In Schwartz’s just released book, Cows Save the Planet—guess on which side of the controversy Judy falls!—Savory and holistic management are major characters. Judy paints a sympathetic portrait of Savory, and notes how his 6,500-acre test plot, the Dimbangombe Ranch near Victoria Falls, has revived (more livestock, higher crop production, better groundwater management) under the tender caress of Savory-administered holistic management and the end of frequent uncontrolled grassland fires.
Judy notes that holistic management has a lot of moving parts; detractors tend to bite down hard on one part and dig in. But nature has even more moving parts, which makes mimicking it a trial.

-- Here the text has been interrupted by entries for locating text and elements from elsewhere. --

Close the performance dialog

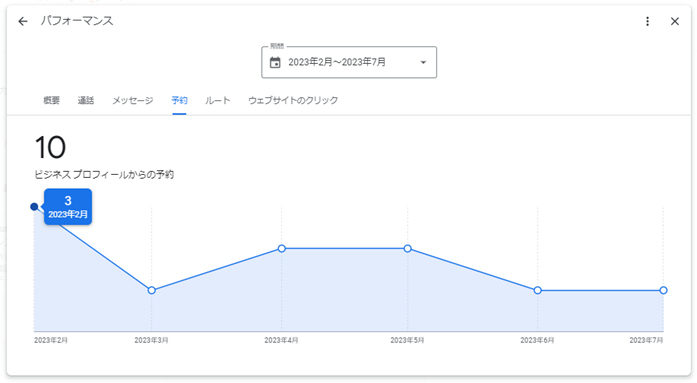click(x=674, y=21)
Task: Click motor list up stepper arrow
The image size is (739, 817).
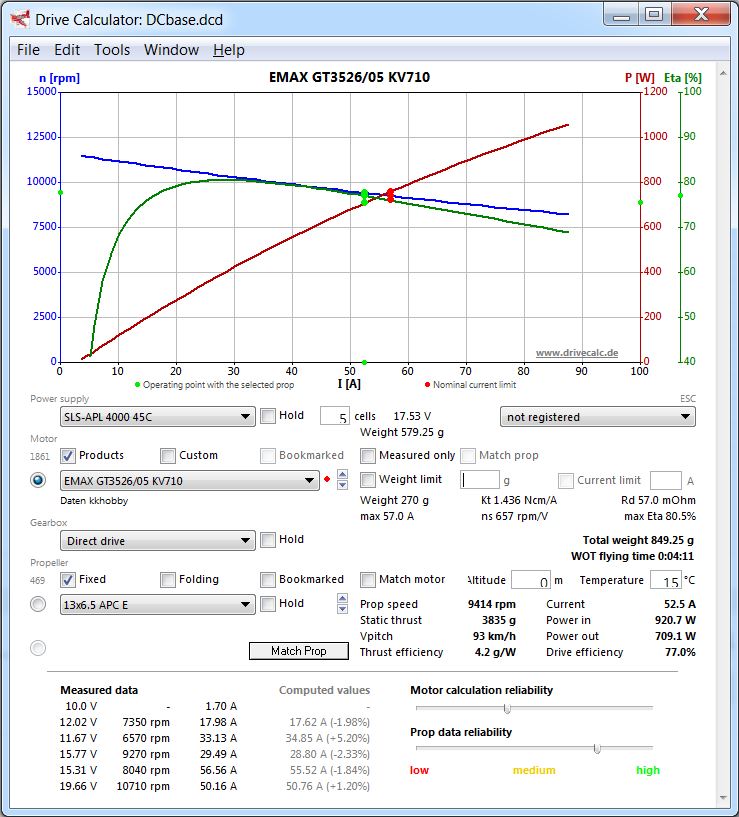Action: (342, 475)
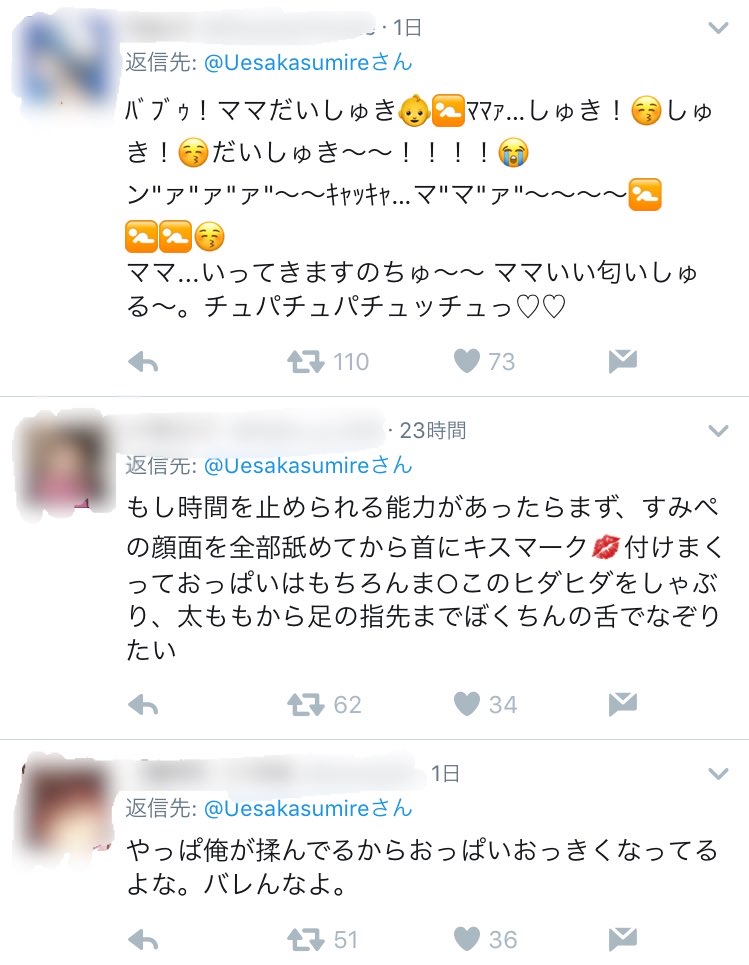Reply to the 23時間 tweet
This screenshot has height=965, width=749.
143,705
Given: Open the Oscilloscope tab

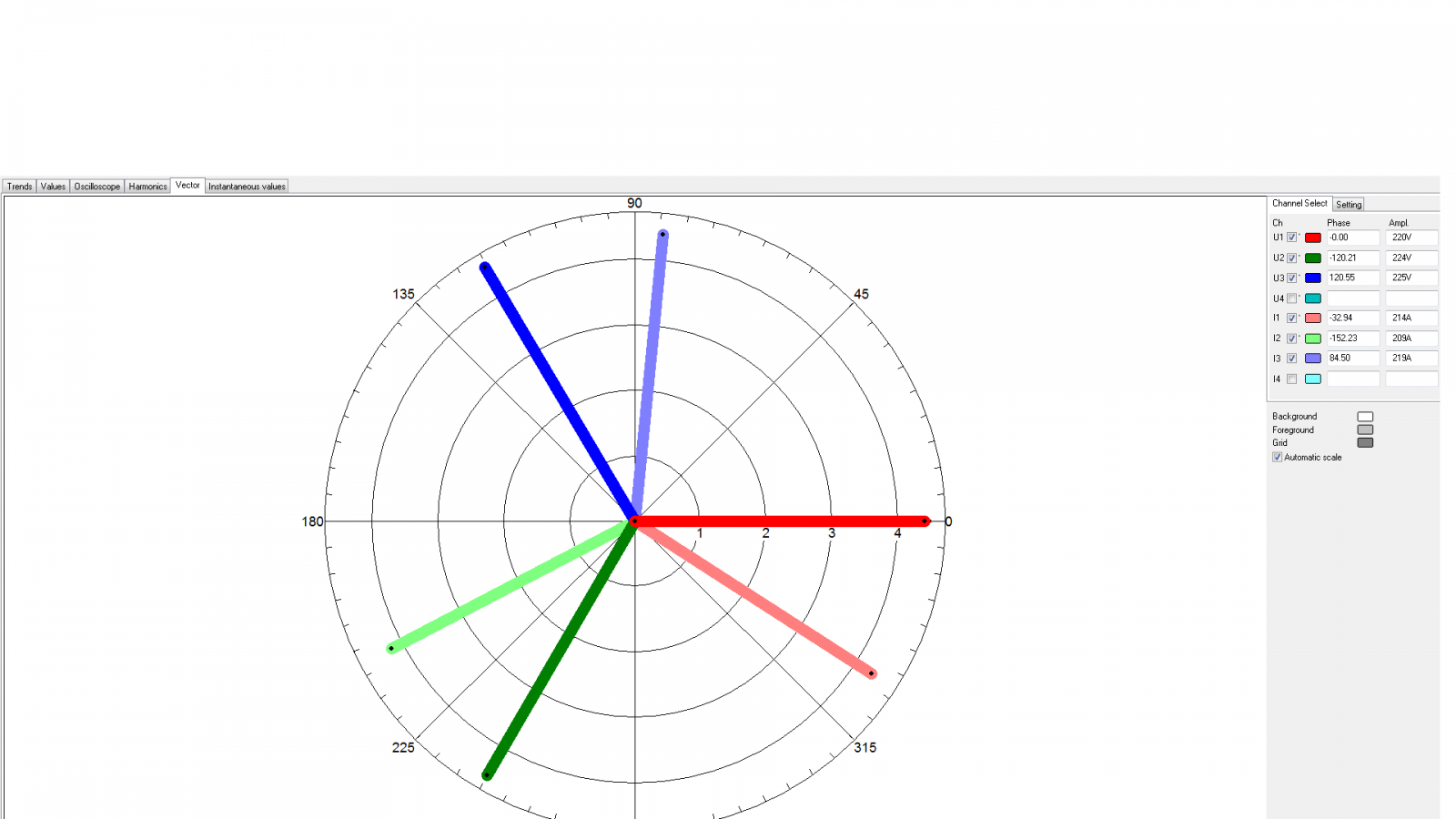Looking at the screenshot, I should click(x=97, y=187).
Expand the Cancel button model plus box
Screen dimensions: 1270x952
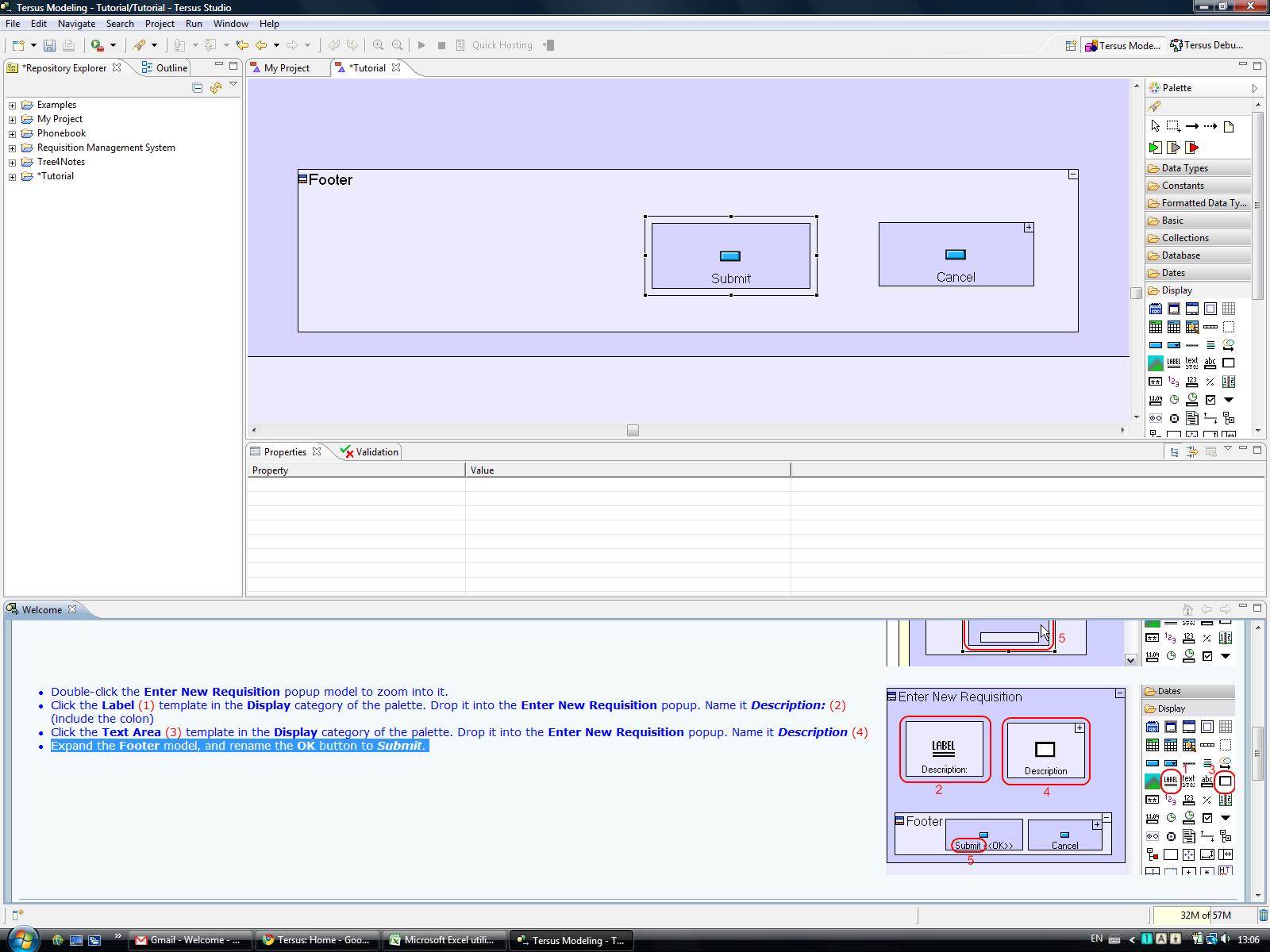click(x=1029, y=228)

Perhaps a sense of humility, as demonstrated by this family in Judy’s book, might help those who try:
When [U.S. rancher Ron] Goddard first learned about Holistic Management and its framework for the interplay of livestock, land, and water, his response was “This makes so much sense—everybody’s going to be doing it.” He found, however, that in most ranching circles it was a tough sell. “Allan Savory said that first your neighbors will think you’re crazy. Then when you’re doing well they’ll drive past your place and not look,” says Goddard. “We don’t hang out in the bars and coffee shops in town around here so people can tell me how stupid we are. We help our neighbors and they help us and we’re social and go to church. But we don’t tell anyone they should do this.”